===== Provided material =====

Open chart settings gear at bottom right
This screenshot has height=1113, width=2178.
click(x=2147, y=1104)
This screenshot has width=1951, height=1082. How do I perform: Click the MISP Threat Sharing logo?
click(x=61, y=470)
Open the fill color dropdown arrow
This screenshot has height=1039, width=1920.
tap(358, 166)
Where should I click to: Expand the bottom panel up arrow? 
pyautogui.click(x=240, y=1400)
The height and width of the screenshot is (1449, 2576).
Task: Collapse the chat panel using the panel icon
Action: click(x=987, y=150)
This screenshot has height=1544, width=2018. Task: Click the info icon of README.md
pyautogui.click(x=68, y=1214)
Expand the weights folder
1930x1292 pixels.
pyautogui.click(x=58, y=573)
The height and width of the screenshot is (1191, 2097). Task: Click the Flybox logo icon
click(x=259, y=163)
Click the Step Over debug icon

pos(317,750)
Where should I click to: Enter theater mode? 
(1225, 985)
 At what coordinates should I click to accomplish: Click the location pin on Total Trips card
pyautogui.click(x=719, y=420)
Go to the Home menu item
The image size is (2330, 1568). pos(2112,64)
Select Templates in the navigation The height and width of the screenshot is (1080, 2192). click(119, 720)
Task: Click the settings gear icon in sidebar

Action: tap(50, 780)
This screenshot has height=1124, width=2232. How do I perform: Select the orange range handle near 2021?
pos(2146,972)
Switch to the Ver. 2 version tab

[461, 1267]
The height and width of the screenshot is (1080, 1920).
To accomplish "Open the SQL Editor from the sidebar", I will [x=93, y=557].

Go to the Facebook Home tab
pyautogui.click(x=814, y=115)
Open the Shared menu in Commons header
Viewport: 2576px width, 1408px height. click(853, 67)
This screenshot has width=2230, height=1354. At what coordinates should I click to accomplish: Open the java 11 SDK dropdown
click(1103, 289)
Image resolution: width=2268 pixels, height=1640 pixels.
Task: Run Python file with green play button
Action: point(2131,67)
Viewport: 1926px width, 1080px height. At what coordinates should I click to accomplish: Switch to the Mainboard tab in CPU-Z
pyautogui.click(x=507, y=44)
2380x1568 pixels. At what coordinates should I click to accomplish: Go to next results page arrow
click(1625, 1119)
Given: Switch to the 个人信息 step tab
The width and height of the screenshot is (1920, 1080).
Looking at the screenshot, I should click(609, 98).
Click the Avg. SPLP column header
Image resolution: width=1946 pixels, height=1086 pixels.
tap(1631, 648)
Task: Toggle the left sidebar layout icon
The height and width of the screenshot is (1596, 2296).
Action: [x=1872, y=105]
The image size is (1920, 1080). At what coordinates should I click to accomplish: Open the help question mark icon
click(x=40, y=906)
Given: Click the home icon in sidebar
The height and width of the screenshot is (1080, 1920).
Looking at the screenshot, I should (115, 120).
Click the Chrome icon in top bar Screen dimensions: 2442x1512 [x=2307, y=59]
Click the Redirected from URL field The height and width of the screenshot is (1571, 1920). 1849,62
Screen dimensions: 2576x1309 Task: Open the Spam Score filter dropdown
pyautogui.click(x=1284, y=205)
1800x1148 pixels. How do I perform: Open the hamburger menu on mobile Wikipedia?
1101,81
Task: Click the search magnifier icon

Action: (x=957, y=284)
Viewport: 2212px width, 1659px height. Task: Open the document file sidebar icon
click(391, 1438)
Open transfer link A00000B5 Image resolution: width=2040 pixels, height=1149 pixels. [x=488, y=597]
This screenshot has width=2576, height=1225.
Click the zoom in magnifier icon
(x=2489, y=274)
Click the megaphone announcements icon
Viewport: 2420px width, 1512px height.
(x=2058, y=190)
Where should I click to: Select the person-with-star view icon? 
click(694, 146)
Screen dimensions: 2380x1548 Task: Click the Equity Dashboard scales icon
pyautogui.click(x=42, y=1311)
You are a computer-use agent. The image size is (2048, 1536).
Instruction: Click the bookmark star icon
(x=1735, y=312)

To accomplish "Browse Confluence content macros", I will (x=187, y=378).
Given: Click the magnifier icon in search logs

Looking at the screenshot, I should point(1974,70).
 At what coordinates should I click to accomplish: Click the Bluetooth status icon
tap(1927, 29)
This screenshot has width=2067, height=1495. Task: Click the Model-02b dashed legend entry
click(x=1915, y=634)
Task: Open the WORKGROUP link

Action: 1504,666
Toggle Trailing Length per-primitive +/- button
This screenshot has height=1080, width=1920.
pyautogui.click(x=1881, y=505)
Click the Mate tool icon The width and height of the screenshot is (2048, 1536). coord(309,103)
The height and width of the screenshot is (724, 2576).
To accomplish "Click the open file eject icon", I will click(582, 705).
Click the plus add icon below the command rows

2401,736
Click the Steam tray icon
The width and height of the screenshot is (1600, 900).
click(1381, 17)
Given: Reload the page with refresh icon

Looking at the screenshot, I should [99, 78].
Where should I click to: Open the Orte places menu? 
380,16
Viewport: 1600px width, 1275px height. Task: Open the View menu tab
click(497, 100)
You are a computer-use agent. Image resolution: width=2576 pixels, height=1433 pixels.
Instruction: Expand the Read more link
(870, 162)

=====

The records are to be duplicated in full, with every word kept exactly.

Open chart settings gear at bottom right
This screenshot has height=1113, width=2178.
click(x=2147, y=1104)
This screenshot has width=1951, height=1082. How do I perform: Click the MISP Threat Sharing logo?
click(x=61, y=470)
Open the fill color dropdown arrow
This screenshot has height=1039, width=1920.
tap(358, 166)
Where should I click to: Expand the bottom panel up arrow? 
pyautogui.click(x=240, y=1400)
The height and width of the screenshot is (1449, 2576).
Task: Collapse the chat panel using the panel icon
Action: click(x=987, y=150)
This screenshot has height=1544, width=2018. Task: Click the info icon of README.md
pyautogui.click(x=68, y=1214)
Expand the weights folder
1930x1292 pixels.
pyautogui.click(x=58, y=573)
The height and width of the screenshot is (1191, 2097). Task: Click the Flybox logo icon
click(x=259, y=163)
Click the Step Over debug icon

pos(317,750)
Where should I click to: Enter theater mode? 
(1225, 985)
 At what coordinates should I click to accomplish: Click the location pin on Total Trips card
pyautogui.click(x=719, y=420)
Go to the Home menu item
The image size is (2330, 1568). pos(2112,64)
Select Templates in the navigation The height and width of the screenshot is (1080, 2192). click(119, 720)
Task: Click the settings gear icon in sidebar

Action: tap(50, 780)
This screenshot has height=1124, width=2232. How do I perform: Select the orange range handle near 2021?
pos(2146,972)
Switch to the Ver. 2 version tab

[461, 1267]
The height and width of the screenshot is (1080, 1920).
To accomplish "Open the SQL Editor from the sidebar", I will [x=93, y=557].

Go to the Facebook Home tab
pyautogui.click(x=814, y=115)
Open the Shared menu in Commons header
Viewport: 2576px width, 1408px height. click(853, 67)
This screenshot has width=2230, height=1354. At what coordinates should I click to accomplish: Open the java 11 SDK dropdown
click(1103, 289)
Image resolution: width=2268 pixels, height=1640 pixels.
Task: Run Python file with green play button
Action: point(2131,67)
Viewport: 1926px width, 1080px height. At what coordinates should I click to accomplish: Switch to the Mainboard tab in CPU-Z
pyautogui.click(x=507, y=44)
2380x1568 pixels. At what coordinates should I click to accomplish: Go to next results page arrow
click(1625, 1119)
Given: Switch to the 个人信息 step tab
The width and height of the screenshot is (1920, 1080).
Looking at the screenshot, I should click(609, 98).
Click the Avg. SPLP column header
Image resolution: width=1946 pixels, height=1086 pixels.
tap(1631, 648)
Task: Toggle the left sidebar layout icon
The height and width of the screenshot is (1596, 2296).
Action: [x=1872, y=105]
The image size is (1920, 1080). At what coordinates should I click to accomplish: Open the help question mark icon
click(x=40, y=906)
Given: Click the home icon in sidebar
The height and width of the screenshot is (1080, 1920).
Looking at the screenshot, I should (115, 120).
Click the Chrome icon in top bar Screen dimensions: 2442x1512 [x=2307, y=59]
Click the Redirected from URL field The height and width of the screenshot is (1571, 1920). 1849,62
Screen dimensions: 2576x1309 Task: Open the Spam Score filter dropdown
pyautogui.click(x=1284, y=205)
1800x1148 pixels. How do I perform: Open the hamburger menu on mobile Wikipedia?
1101,81
Task: Click the search magnifier icon

Action: (x=957, y=284)
Viewport: 2212px width, 1659px height. Task: Open the document file sidebar icon
click(391, 1438)
Open transfer link A00000B5 Image resolution: width=2040 pixels, height=1149 pixels. [x=488, y=597]
This screenshot has width=2576, height=1225.
Click the zoom in magnifier icon
(x=2489, y=274)
Click the megaphone announcements icon
Viewport: 2420px width, 1512px height.
(x=2058, y=190)
Where should I click to: Select the person-with-star view icon? 
click(694, 146)
Screen dimensions: 2380x1548 Task: Click the Equity Dashboard scales icon
pyautogui.click(x=42, y=1311)
You are a computer-use agent. The image size is (2048, 1536).
Instruction: Click the bookmark star icon
(x=1735, y=312)

To accomplish "Browse Confluence content macros", I will (x=187, y=378).
Given: Click the magnifier icon in search logs

Looking at the screenshot, I should point(1974,70).
 At what coordinates should I click to accomplish: Click the Bluetooth status icon
tap(1927, 29)
This screenshot has width=2067, height=1495. Task: Click the Model-02b dashed legend entry
click(x=1915, y=634)
Task: Open the WORKGROUP link

Action: 1504,666
Toggle Trailing Length per-primitive +/- button
This screenshot has height=1080, width=1920.
pyautogui.click(x=1881, y=505)
Click the Mate tool icon The width and height of the screenshot is (2048, 1536). coord(309,103)
The height and width of the screenshot is (724, 2576).
To accomplish "Click the open file eject icon", I will click(582, 705).
Click the plus add icon below the command rows

2401,736
Click the Steam tray icon
The width and height of the screenshot is (1600, 900).
click(1381, 17)
Given: Reload the page with refresh icon

Looking at the screenshot, I should [99, 78].
Where should I click to: Open the Orte places menu? 
380,16
Viewport: 1600px width, 1275px height. Task: Open the View menu tab
click(497, 100)
You are a computer-use agent. Image resolution: width=2576 pixels, height=1433 pixels.
Instruction: Expand the Read more link
(870, 162)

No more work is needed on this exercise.